I think one of the things which puts people off knitting socks is turning the heel. How on earth do you get the shaping you need for a heel to fit snuggly in a sock? It's quite clever actually, and isn't nearly as scary in practice as a novice may think. However, you do have to pick up stitches and that's something which quite a few people aren't so keen on. I don't mind picking stitches up actually, but when I heard about the Fish Lips Kiss Heel, a heel construction which doesn't require any stitches to be picked up at all, I thought I'd give it a go.
The Fish Lips Kiss Heel is a paid for pattern on Ravelry, but I think it's only $1.20, a nominal amount. I have to say that I was flabbergasted when I downloaded the pattern and printed it out, it consists of sixteen pages. SIXTEEN PAGES, yes you read that right, and that's not a sock pattern, that's just the heel pattern. I started to read through it but just found it totally overwhelming so it was put to one side, along with the Lavender Socks I'd started knitting in order to try out this heel pattern.
It was while I was watching Bumble Stitches podcast and discovered that Nicola was going to be hosting a Try Something New Knit Along, where you have a go at a technique that's new to you, that I thought the Fish Lips Kiss Heel would be something I could join in with, so I got out my hibernating project and gave it a go.
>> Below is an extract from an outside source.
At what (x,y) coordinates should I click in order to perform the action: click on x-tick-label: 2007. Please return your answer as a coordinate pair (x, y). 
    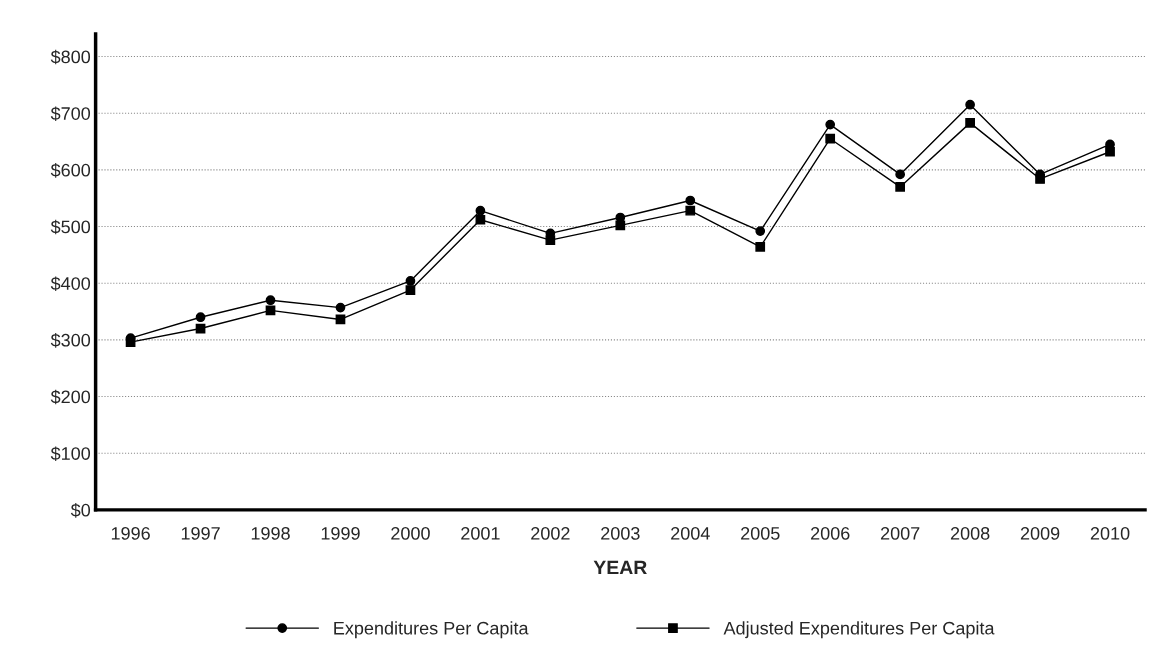
    Looking at the image, I should click on (900, 534).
I made sure that I had plenty of time on my own when I picked the pattern up again so that I could read it and digest it. In actual fact, it contains a lot of information but you only really need three of those sixteen pages in order to create the heel.
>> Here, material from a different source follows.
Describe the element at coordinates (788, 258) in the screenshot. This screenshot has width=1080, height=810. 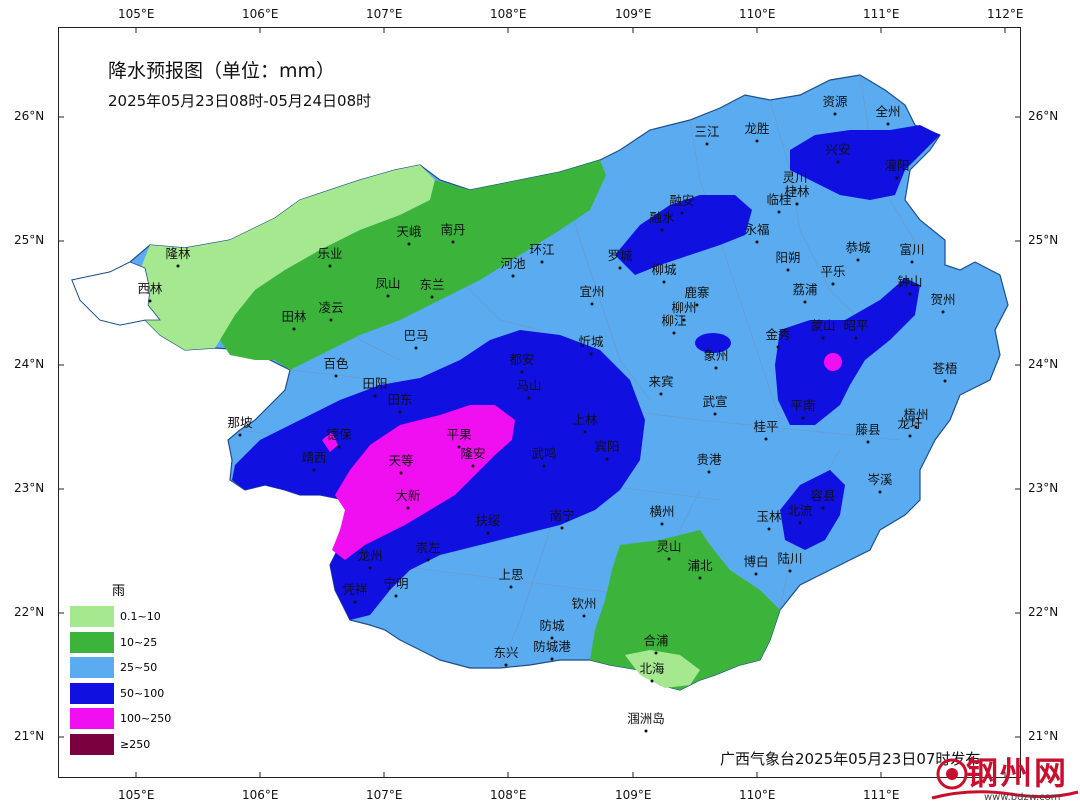
I see `city-label: 阳朔` at that location.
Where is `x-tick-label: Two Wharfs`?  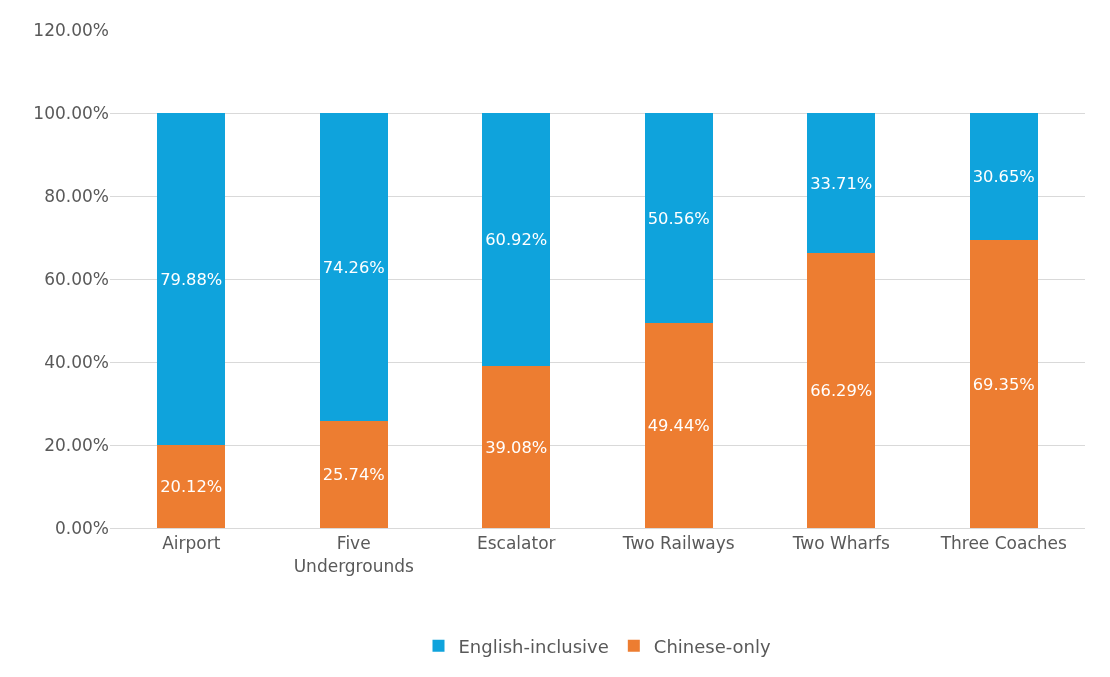 x-tick-label: Two Wharfs is located at coordinates (840, 544).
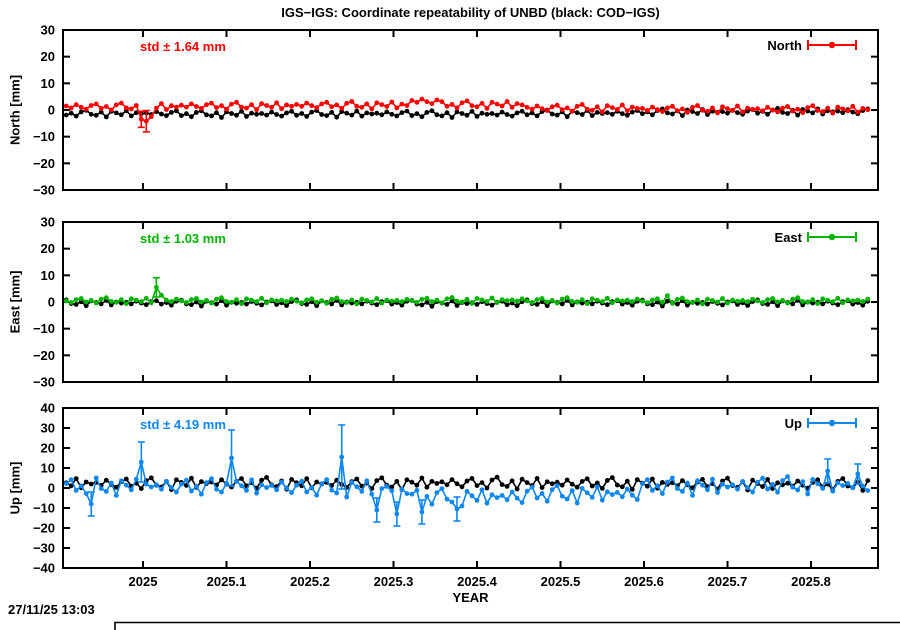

Once I'd sifted through the pattern finding the relevant parts, I had the first heel knit up in no time at all. It's a very easy pattern to follow but I'd say it would be helpful if you knew how to knit an ordinary heel flap and gusset heel first so that you understand the construction of a heel before giving this a go.
My Lavender Socks (named as the yarn's name is Lavender Print) have turned out well, I even managed to match them up perfectly. I knit these using Drops Fabel, a yarn I haven't used before. It's well priced and although it isn't as soft as some of the other yarns I've used, it isn't too scratchy. I think it's a good budget priced yarn.
I like the fit of the Fish Lips Kiss Heel and I'm sure I'll use the pattern again in the future.
These socks were going to be for me but as is often the case, I've found a more worthy cause. You may remember that I gifted a pair of socks a couple of years ago for the Yarndale Sock Line and it's just recently that Christine from Winwick Mum blog has written her Yarndale Sock Line 2017 post asking for hand knitted or hand crocheted socks, once again, to display at Yarndale before being gifted to people in need.
I've printed off a label from Christine's blog and these socks will be winging their way over to Skipton very soon. I hope that they'll bring some much needed comfort to someone less fortunate than myself. If you fancy joining in, you can find all the information on Christine's Yarndale Sock Line 2017 post.